# Question about Domains & Logo's



## Guest (Feb 12, 2008)

.

ok my current domain is going to expire shortly and I need to renew it.  But I'm going to use a different company to get my next domain just cause I can get it cheaper elsewhere.  

But while my current domain reflects my ID on ebay, i'd sorta like to start fresh and new.  (because of all the issues with ebay right now and their new feedback issues but that's another story.)   But because I don't just make B&B products i'd like to leave those associations out of the domain name.

So I began thinking..........  

And came up with a store/web site name of Durum Triangle Creations

(Durum is a type of wheat grown here in North Dakota and I live in the triangle where much of it is produced in ND.  Plus my neighborhood is also nicked named the Durum Triangle part of town.   (small town of 1500 even)     

But do you think that www.durumtrianglecreations.com looks dorky or does Durum Triangle Creations sound dorky?

I spent some time working on this logo, but I haven't purchased the pict of the wheat yet, so its just a sample.   If i decide to keep it i'll purchase the image.  So that's why there is wording across the pict of the wheat.  It's simple but I didn't have to pay anyone to do it because I did it myself.

I'm creative to a degree, and I can write very creative stories, and my mind goes a hundred miles an hour.  But when it comes to this stuff i get stuck.  

Any suggestions, does it look or sound ok?
Or should I start over with a new idea?


----------



## Lane (Feb 12, 2008)

Awesome that you are building all this on your own! *Cheers to you*

The VERY first things that came to mind...
The web address is too hard to remember/spell. It doesn't look dorky or sound dorky, just kinda long. Maybe something like DTCreations? One of the #1 things I regret about my online store is how long the address is. (Too late to change it now!!) If I get into a convo with anyone, in passing, a short one word e-mail addy is WAY easier to remember. 

Your logo. The fonts are complimentary colors, BUT they are also Christmas colors. The wheat is so nice and golden, you should use purple lettering. (I went to school for art, so I am ALWAYS strung on comp. colors.  )

If you didn't want to pay for the wheat image, it would be really easy to create an abstract version.

Thats just what came to mind. Hope it doesn't sound...harsh?  

I am helping a few friends with logo design and site design if you want any help with your logo...I LOVE this stuff!!!

Again, GREAT job with what you are doing!


----------



## Lane (Feb 12, 2008)

Well, I can't sleep. I wanted to show you a sample of the colors I was talking about and just decided to play with fonts and the likes... I know this might be a little busy... But you've seen my site... I have a thing with color...   
(Don't laugh at my wheat!!!)  






Edited because I can't spell...


----------



## Guest (Feb 12, 2008)

Records shown =
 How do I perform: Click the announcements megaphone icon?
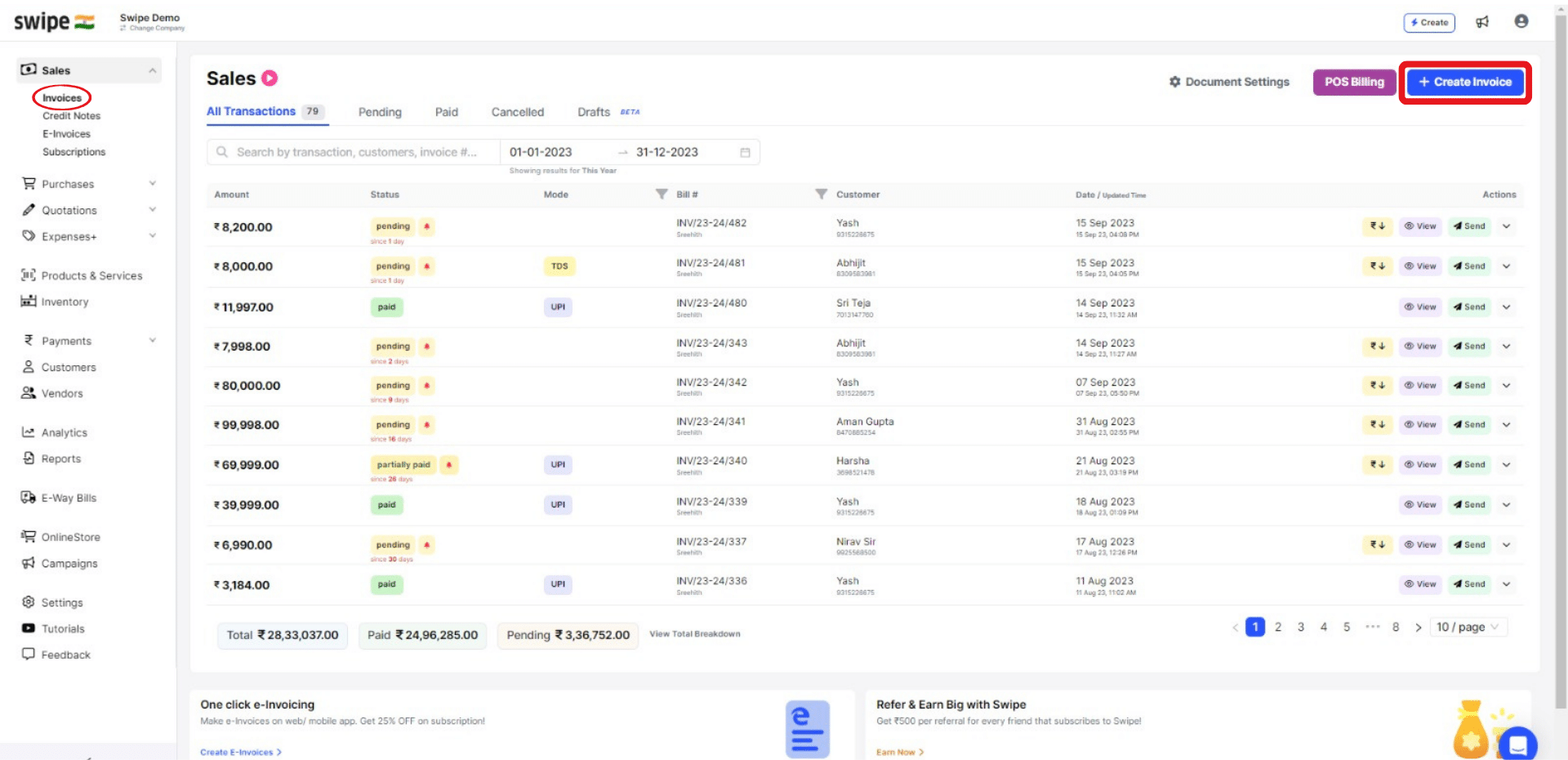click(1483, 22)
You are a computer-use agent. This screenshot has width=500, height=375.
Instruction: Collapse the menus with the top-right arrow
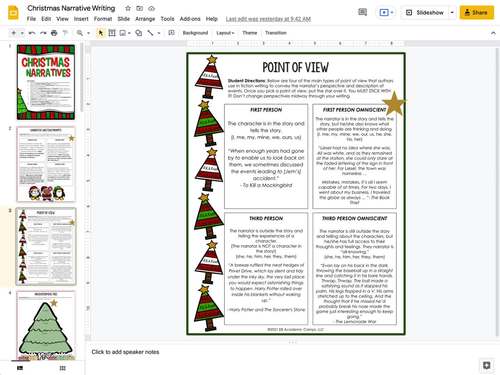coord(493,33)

Brief 1 =
In the forum thread about domains and logos, list every reason the first poster gives for the name Durum Triangle Creations.
Brief 2 =
Carry the forum thread about domains and logos forward, picking up right after its last line.

Result 1 =
- Durum is a type of wheat grown in North Dakota.
- The poster lives in the triangle where much of North Dakota's durum is produced.
- The poster's neighborhood is nicknamed the Durum Triangle part of town.

Result 2 =
LOL that's one reason why I like iiapco so well is because it's short sweet and to the point and easy to type and spell and remember.   

And another reason why I hemmed and hawed over the new domain, and thought i would ask here because to me it also seemed long and hard to read and type and whatnot.   

Guess I wasn't happy with it either.

But I love your idea on the domain Lane !!!! 

www.faithyrocks.com
or
www.krisrocks.com

Hmmmmm the faithy looks better actually !!!   even though kris is part of my real name.   And faithyrocks.com is available !!!!   But I do use faithy as part of my online profile.  (As you can see here.)  Plus it sounds more like a real name, and i find on many sites it's usually available.

I got the nick because many years ago I had used faith as a nick on yahoo for the chat rooms and I met someone from Australia (we were both married and he farmed so we talked farming and just shot the breeze along with other things we had in common.) and when he would tease me he would call me faithy.  So the nick stuck and i've been using it ever since.   

But i love the purple, it's very regal.



ok i sat down for awhile and worked.......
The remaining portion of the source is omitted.